【新唐人2011年3月12日訊】 發生在11日下午日本稱為“國難”的大地震,至今死傷人數不斷攀升。地震引發的海嘯撲向岩手縣釜石市,淹沒房屋、車輛、道路。(畫面是電視臺英語報導)
Video footage filmed on Friday (March 11) showed the moment a tsunami hit the coastal city of Kamaishi.
The dramatic video, shot by local television broadcaster NHK, shows water ripping through the streets of Kamaishi sweeping away boats, cars and houses.
The tsunami that hit northeastern Japan followed an 8.9 magnitude earthquake.
A tsunami is not a single wave, but a series of waves. They can travel across the ocean at speeds of up to 1,000 km (620 miles) an hour, the speed of a jet aircraft.
The destructive force of a tsunami comes not from the height of the wave, but from the volume of water moving. It is as if the ocean floods the coast, smashing everything in its path, and then just as quickly recedes. Many people who survive the initial wave impact are washed out to sea as the tsunami recedes.

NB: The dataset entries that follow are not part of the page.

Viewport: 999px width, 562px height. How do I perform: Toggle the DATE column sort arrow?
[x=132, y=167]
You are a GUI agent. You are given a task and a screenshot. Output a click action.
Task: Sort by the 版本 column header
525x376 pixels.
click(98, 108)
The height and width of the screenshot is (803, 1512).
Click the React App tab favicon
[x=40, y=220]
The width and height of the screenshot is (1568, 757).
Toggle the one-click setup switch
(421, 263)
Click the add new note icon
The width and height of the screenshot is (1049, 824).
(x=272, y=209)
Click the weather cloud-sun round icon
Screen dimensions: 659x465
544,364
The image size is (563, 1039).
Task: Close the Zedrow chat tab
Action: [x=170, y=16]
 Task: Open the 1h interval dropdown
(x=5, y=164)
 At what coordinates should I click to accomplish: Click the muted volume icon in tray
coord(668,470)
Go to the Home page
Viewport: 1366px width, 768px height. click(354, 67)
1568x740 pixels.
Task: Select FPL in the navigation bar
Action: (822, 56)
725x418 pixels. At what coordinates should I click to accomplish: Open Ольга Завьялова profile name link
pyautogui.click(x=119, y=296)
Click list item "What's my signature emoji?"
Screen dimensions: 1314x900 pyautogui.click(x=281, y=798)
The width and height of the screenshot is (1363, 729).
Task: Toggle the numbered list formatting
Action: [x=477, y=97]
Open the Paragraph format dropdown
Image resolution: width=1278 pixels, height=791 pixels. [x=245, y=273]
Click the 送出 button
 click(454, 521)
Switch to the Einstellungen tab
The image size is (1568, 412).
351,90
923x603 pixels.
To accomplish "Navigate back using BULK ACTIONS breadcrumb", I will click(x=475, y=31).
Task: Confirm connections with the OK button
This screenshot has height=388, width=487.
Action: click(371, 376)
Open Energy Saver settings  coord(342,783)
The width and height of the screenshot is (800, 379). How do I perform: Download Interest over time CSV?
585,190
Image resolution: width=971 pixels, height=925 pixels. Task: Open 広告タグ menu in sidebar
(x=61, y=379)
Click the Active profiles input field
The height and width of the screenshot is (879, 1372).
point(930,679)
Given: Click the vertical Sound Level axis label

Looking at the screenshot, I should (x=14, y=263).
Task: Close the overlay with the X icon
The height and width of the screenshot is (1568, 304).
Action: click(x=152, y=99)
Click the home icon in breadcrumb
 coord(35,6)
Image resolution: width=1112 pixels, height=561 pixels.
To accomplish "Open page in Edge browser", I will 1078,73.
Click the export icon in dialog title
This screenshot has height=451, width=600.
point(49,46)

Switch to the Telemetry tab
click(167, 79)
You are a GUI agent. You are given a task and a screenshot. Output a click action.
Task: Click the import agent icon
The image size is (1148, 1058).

Japan on Saturday (March 12) scaled back its tsunami warning for much of the country, apart from a stretch of Pacific coastline closest to the quake’s epicenter.
The unfolding natural disaster, which includes a nuclear crisis after an explosion at a nuclear plant in Fukushima prefecture, has prompted offers of search and rescue from nearly 50 countries.
Radiation leaked from an unstable Japanese nuclear reactor north of Tokyo on Saturday, the government said, after an explosion blew the roof off the facility.
The developments raised fears of a disastrous meltdown at the 40-year-old Daiichi 1 reactor plant.
Local media said the death toll was at least 1,300, most of whom appeared to have drowned in churning waters.
The earthquake was the fifth most powerful to hit the world in the past century. It surpassed the Great Kanto quake of Sept. 1, 1923, which had a magnitude of 7.9 and killed more than 140,000 people in the Tokyo area.